Monday, March 21, 2016

The Lion and the Lamb

This is not a normal blog post (is there such a thing?).  It is a short story I wrote (very short, just three pages).  The story is based on several images/imaginations which I feel the Lord has brought to my mind repeatedly over the last year or so.  May He speak to your heart through this story.

A young girl lived in the mountains with her mom and dad.  These were not beautiful, scenic mountains.  These were hard, cold mountains.  Everything was dark and grey.  Like most of the men in her town, her dad worked in the mine. Like most of the women, her mom worked in the factory.  There was always dust from the mine.  And smoke from the factory.  And clouds in the sky.

One day, when the girl was nine, her mom and dad had a visitor.  That was rare.  The visitor came from a faraway nation. The girl heard the visitor talking to her mom and dad in a quiet voice.  He was talking about things which were forbidden by the nation that ruled the mountains and owned the mine and the factory.

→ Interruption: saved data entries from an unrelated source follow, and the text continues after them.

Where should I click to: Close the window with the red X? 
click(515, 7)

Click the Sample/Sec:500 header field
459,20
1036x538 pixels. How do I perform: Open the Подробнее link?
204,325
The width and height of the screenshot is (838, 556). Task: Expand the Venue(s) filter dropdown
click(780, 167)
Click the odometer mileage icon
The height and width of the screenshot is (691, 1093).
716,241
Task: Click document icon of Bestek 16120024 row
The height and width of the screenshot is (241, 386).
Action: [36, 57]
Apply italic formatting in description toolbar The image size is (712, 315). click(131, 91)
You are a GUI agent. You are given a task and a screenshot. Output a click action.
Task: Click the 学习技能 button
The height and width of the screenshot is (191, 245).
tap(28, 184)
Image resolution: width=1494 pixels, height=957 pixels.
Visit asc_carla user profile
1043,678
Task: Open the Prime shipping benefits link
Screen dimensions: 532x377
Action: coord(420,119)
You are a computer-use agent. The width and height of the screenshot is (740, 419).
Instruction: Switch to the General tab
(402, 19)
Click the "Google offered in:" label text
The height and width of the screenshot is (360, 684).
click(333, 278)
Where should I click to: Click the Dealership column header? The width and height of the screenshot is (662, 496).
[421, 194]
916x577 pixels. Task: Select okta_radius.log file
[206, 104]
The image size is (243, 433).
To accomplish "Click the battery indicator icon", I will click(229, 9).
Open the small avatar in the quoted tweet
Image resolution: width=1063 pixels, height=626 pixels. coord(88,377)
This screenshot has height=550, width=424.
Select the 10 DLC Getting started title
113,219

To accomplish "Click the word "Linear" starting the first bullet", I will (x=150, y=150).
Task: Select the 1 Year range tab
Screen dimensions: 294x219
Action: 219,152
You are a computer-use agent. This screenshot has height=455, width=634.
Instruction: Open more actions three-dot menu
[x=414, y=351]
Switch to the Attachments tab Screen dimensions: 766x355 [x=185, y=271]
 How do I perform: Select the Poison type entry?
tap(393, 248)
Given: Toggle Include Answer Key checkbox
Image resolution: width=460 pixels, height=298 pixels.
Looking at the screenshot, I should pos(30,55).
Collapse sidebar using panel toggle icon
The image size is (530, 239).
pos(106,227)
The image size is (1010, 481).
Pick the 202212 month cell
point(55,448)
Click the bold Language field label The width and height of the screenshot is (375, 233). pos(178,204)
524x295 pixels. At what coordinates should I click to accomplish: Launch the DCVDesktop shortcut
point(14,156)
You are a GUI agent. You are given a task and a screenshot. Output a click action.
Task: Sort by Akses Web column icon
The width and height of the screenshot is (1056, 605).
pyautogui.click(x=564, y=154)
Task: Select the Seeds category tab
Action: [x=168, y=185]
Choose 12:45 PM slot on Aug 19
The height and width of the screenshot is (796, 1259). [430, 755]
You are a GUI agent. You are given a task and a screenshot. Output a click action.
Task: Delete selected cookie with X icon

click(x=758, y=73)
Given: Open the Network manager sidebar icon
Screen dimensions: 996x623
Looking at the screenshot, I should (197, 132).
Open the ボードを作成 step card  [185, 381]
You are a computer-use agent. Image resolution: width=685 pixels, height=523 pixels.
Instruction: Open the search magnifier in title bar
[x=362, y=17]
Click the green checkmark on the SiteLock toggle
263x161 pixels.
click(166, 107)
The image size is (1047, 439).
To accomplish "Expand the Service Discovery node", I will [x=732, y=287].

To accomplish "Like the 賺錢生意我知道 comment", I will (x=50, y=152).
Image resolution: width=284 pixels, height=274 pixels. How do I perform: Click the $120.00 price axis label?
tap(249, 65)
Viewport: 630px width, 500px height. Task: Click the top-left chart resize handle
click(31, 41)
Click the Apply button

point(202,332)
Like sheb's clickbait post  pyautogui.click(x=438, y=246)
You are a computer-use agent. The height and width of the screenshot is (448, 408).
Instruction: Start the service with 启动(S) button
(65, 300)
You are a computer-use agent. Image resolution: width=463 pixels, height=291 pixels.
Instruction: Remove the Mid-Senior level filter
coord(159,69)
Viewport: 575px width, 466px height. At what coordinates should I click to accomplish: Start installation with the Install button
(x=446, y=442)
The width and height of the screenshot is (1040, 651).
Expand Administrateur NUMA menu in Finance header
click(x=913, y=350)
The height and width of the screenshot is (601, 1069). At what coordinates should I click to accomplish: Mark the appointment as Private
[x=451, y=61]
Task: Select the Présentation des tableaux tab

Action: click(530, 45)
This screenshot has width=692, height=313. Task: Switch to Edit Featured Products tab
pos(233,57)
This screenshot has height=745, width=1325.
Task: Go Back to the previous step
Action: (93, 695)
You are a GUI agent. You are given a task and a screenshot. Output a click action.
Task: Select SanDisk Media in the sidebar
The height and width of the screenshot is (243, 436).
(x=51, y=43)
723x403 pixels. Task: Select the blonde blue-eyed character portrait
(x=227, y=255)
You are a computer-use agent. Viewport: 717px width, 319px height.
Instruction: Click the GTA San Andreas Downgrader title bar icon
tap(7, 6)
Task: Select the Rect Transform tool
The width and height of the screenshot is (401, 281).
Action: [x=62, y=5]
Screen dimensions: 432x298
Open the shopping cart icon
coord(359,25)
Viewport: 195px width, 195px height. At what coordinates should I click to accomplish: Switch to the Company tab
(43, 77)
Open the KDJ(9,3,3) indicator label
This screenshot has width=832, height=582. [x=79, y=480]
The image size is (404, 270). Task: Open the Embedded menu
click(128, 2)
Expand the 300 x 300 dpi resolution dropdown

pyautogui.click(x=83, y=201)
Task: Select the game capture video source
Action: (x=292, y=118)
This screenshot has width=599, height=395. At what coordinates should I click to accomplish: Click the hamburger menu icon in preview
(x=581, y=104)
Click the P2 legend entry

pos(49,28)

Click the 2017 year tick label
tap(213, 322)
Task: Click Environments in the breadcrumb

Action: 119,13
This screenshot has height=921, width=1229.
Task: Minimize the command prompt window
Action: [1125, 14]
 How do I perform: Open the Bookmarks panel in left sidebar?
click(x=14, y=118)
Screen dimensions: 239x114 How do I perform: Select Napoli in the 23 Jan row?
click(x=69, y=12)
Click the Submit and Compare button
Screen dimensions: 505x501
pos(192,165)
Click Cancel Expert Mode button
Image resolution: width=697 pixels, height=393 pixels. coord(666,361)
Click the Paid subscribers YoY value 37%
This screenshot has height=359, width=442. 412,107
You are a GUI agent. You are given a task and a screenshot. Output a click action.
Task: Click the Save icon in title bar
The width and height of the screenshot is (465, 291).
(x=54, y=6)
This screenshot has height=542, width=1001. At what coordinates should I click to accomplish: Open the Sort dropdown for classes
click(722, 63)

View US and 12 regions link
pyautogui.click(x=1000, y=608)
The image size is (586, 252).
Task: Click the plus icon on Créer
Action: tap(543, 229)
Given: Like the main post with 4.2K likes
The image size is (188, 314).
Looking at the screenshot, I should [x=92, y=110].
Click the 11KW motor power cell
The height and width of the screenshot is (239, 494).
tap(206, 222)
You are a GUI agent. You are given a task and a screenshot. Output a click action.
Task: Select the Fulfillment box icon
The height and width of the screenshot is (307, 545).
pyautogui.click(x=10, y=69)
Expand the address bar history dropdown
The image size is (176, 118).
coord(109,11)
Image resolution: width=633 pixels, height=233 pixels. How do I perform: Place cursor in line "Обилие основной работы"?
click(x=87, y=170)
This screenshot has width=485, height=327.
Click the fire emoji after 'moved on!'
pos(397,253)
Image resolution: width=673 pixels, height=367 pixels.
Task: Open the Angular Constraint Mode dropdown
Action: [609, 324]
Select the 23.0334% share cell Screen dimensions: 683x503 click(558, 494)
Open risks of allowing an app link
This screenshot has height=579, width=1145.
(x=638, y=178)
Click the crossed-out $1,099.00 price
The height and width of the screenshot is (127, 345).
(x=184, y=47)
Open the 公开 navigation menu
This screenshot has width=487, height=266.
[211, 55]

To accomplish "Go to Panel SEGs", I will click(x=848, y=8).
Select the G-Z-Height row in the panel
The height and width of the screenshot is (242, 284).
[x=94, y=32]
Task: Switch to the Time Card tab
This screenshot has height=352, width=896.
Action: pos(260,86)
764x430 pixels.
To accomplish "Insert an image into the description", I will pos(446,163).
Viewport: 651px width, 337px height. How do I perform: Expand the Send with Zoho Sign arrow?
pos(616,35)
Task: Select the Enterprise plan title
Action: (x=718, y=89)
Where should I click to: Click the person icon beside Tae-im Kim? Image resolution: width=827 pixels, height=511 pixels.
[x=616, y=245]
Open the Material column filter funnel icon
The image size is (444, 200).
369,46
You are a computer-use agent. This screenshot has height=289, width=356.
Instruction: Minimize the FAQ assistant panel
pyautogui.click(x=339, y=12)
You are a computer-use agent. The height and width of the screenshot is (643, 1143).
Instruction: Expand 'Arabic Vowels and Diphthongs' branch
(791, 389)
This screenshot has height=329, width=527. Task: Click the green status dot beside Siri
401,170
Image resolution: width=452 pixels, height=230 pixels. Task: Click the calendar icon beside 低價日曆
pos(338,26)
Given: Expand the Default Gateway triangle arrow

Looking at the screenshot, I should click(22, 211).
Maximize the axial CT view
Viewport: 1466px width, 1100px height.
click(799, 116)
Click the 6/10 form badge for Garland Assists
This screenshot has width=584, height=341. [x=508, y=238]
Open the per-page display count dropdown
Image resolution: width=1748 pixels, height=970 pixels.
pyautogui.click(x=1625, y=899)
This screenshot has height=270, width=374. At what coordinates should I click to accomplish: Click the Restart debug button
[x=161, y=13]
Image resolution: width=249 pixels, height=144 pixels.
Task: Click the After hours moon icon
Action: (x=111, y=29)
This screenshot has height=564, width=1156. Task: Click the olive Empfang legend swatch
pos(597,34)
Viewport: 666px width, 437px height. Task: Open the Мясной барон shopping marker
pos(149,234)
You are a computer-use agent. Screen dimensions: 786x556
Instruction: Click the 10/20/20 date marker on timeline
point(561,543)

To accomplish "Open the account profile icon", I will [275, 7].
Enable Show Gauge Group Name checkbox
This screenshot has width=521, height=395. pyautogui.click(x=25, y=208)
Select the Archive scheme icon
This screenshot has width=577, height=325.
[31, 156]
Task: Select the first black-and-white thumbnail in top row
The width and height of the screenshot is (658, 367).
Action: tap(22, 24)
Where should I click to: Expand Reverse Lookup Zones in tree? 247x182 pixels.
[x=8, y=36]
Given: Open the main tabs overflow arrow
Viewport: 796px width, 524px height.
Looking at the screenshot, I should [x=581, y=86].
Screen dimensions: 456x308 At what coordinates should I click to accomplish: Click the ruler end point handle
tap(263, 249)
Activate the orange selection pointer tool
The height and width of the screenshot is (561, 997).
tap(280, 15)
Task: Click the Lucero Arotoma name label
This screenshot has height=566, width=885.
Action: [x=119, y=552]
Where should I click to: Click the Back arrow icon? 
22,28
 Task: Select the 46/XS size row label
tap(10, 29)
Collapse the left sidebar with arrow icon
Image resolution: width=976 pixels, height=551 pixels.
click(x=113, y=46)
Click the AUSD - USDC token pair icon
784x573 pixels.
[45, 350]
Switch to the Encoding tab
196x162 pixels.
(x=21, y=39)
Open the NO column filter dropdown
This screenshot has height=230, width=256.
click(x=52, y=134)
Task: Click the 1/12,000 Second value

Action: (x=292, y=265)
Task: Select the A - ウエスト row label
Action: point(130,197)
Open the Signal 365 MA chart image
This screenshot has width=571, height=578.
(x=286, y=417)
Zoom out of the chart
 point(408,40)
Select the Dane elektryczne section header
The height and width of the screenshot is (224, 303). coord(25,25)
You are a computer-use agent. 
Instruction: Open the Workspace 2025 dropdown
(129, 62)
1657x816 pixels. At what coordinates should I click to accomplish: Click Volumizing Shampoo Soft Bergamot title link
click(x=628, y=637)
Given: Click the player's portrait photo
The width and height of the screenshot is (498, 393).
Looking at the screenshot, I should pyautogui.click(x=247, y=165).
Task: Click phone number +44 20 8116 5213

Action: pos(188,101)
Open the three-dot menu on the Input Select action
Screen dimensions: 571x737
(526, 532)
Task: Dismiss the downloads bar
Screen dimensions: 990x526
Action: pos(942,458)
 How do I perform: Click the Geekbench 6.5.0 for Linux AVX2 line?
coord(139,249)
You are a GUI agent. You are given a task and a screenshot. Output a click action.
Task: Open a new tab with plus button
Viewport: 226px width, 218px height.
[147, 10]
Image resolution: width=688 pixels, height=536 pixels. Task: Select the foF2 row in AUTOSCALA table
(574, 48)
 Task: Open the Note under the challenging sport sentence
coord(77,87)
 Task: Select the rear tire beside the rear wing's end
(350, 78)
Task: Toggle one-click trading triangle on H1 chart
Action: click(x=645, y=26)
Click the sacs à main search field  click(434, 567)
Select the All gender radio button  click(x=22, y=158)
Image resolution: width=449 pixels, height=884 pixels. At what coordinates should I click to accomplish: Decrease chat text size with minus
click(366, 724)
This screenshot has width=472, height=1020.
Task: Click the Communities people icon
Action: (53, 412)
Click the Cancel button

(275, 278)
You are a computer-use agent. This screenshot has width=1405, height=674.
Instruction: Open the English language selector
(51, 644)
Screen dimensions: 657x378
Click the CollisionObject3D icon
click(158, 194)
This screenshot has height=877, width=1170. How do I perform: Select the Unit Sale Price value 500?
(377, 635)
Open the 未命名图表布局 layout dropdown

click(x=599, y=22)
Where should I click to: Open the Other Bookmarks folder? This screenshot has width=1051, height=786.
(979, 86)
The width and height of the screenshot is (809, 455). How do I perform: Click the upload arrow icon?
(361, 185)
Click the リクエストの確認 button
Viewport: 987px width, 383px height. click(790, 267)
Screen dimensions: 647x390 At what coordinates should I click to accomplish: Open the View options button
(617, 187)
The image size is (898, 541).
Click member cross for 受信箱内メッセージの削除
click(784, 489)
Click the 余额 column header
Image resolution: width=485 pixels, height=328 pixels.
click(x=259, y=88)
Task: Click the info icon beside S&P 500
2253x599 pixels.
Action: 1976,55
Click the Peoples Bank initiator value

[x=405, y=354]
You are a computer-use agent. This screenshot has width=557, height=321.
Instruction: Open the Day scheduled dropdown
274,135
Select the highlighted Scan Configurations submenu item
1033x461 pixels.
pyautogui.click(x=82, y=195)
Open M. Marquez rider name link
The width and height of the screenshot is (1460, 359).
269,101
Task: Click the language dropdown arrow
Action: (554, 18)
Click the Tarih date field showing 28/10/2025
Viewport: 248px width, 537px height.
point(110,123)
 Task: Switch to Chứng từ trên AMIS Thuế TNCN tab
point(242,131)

The visitor spoke about a King who lived a long time ago.  The King was good.  The King healed people who were sick.  The King taught people to love one another.  But one day evil men killed the King.  The visitor did not sound sad when he said this.  He said the King died to pay for people’s sins and to set them free.  Then, the visitor said that three days later the King rose from the dead.  The King gave orders that the story about Him should be told to all nations and promised to come back one day.  He promised that everyone who believed in Him would also rise from the dead and would live forever.

That day, while the visitor was speaking, a light began to shine.  Not a light that came through the clouds—the clouds and smoke were still there.  It was a light in the little girl’s heart.  Later the visitor came back.  The little girl and her mom and dad all went with him very early one morning to a river.   They were dunked in the water to show that now they followed the King who had died and rose again.

The dad still worked in the mine.  The mom still worked at the factory.  The mountains were still hard and cold.  But in the little girl’s home and in her heart there were now joy and hope.  The joy and hope grew week after week.  The mom and dad began to quietly share the story about the King with their neighbors.  Soon, the little girl’s family was not the only one with new light.

But then the bad, bad day came.  Cruel men came to the town in the mountains.  They came to the little girl’s home.  They searched her house. They were very angry when they found the forbidden Book.  They took away the little girl’s mom and dad in a truck.  The little girl went to stay with her aunt.

The girl missed her mom and dad so much.  But she still trusted the King who had promised to come again.  She still spoke about the King to her aunt, and to her friends at school, and to her neighbors.  Until, one day the cruel men came and put the little girl in the truck.

She hoped she would be able to see her parents.  But instead she was put in a cold cell with no windows. She was all alone in the cell. Still, she thought perhaps she would soon see her parents. 

When the cruel guard came, the little girl asked, “May I see my mom and dad?”

The guard smiled, but it was a cruel smile.  He answered, “Of course you can.  As soon as you deny your made up King and promise to never speak of him, you can see your parents and you can all go free.”

How could she deny the King who died for her?  She still believed His promise.  “I want to see my parents, but I can never deny my King who died for me.”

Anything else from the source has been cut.